The most common issue any water jet user will likely encounter is the infamous abrasive clog. It is unfortunate whenever a clog in the abrasive system forms. I would like to share how the abrasive system works, how to resolve a clog in the easiest way, and how to avoid clogs as best as possible.
How Does the System Work?
Essentially, there is a controlled amount of abrasive guided through the Abrasive Drawer output. That metered amount is then pulled into the cutting head through a venturi effect created by high pressure water exiting the head. The diagram below is a great illustration.
- No High Pressure Water = No movement after the output.
- Clog in the Hose = No movement after the output.
- Clog in the output = No movement at all.
How to Resolve Abrasive Clogs?
Essentially, there are three possible clogging locations. I will list them from 1-3, with 1 being the most common and 3 being the least likely.

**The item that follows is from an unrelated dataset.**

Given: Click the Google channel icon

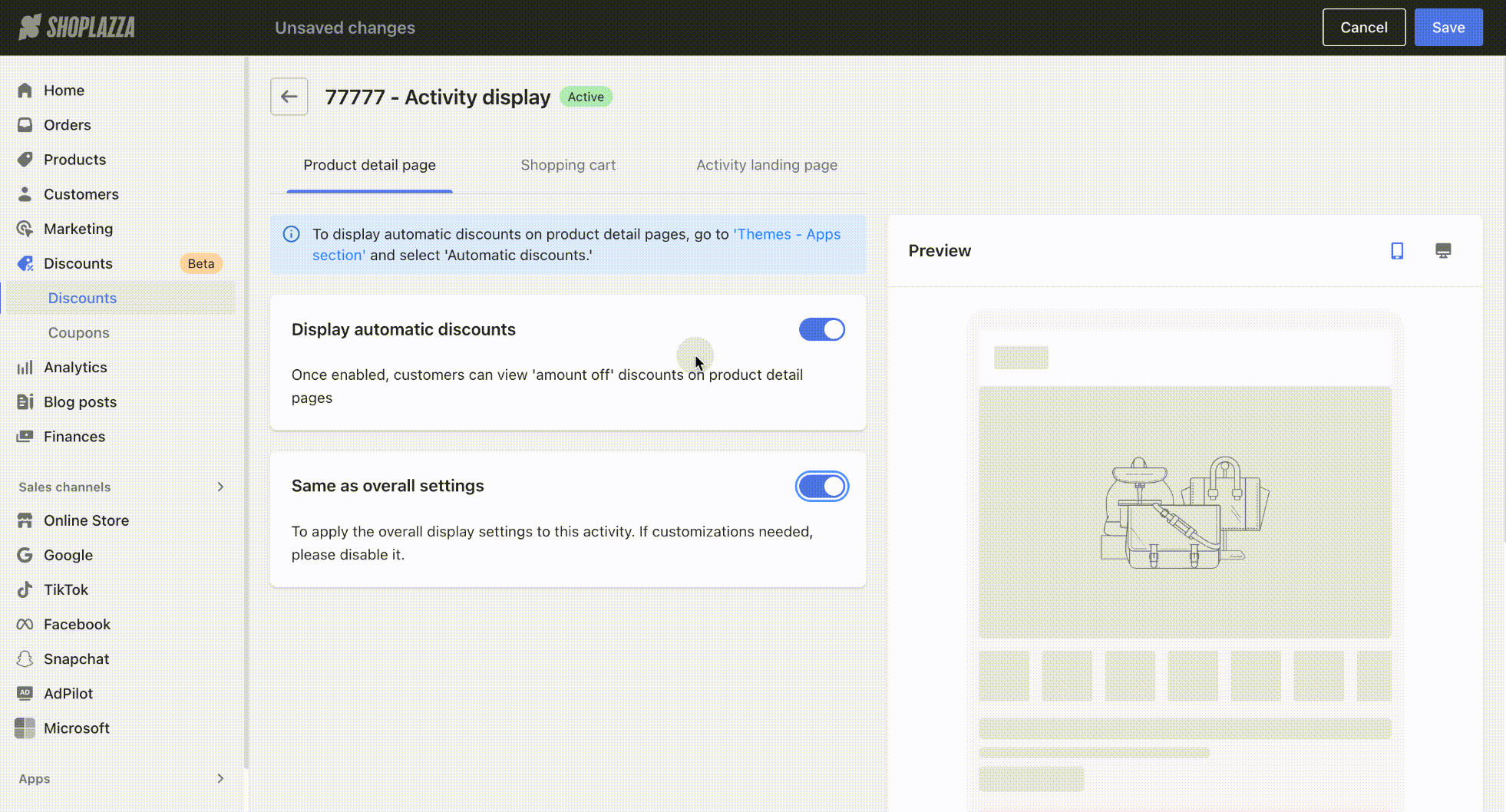Looking at the screenshot, I should tap(25, 555).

- Hose Clog - Disconnect the abrasive hose from the cutting head and the catch under the Drawer. Blow compressed air through the hose from the drawer end up. The end inside the tank should flail around wildly when the clog has been pushed through. Compressed air is the best in order to get all moisture and wet sand out.
- Drawer Clog - Empty the Abrasive Drawer of dry abrasive. Find the center drop piece, manually open the pinch valve and lightly blow compressed air through the drop tube. Be careful to manually open the pinch and use light air - the drop tube is rubber and can tear under harsh conditions.
- Nozzle Tip Clog - Unlikely as this is due to too much abrasive or too many small grains of abrasive entering the tip. To resolve this, measure the abrasive flow from the drawer output. Make sure it is within spec. Afterwards, clear the clog in the tip by inserting it upside down in the cutting head and performing a Nozzle Purge.
How to Avoid Clogs?
- Use Barton ALLTEK HPA 80 Mesh.
- Make sure the cut bed is level to the cutting head.
- Utilize plenty of tabs to hold materials to the bed.
- When using thin flexible materials, make sure the middle of the material does not bow upwards at any time. The bubbling water under the material will push upwards.
- When using the black height tool, swivel it side-to-side underneath the cutting head to give yourself spare height between the material and nozzle tip.
- Measure the abrasive flow-rate. Make sure it is within spec (130-150 g/min).
- Make sure the input water gauge stays in the green during the entire cut.
- Verify the high pressure orifice is in good condition.
- Check that the nozzle tip is fully seated into the cutting head.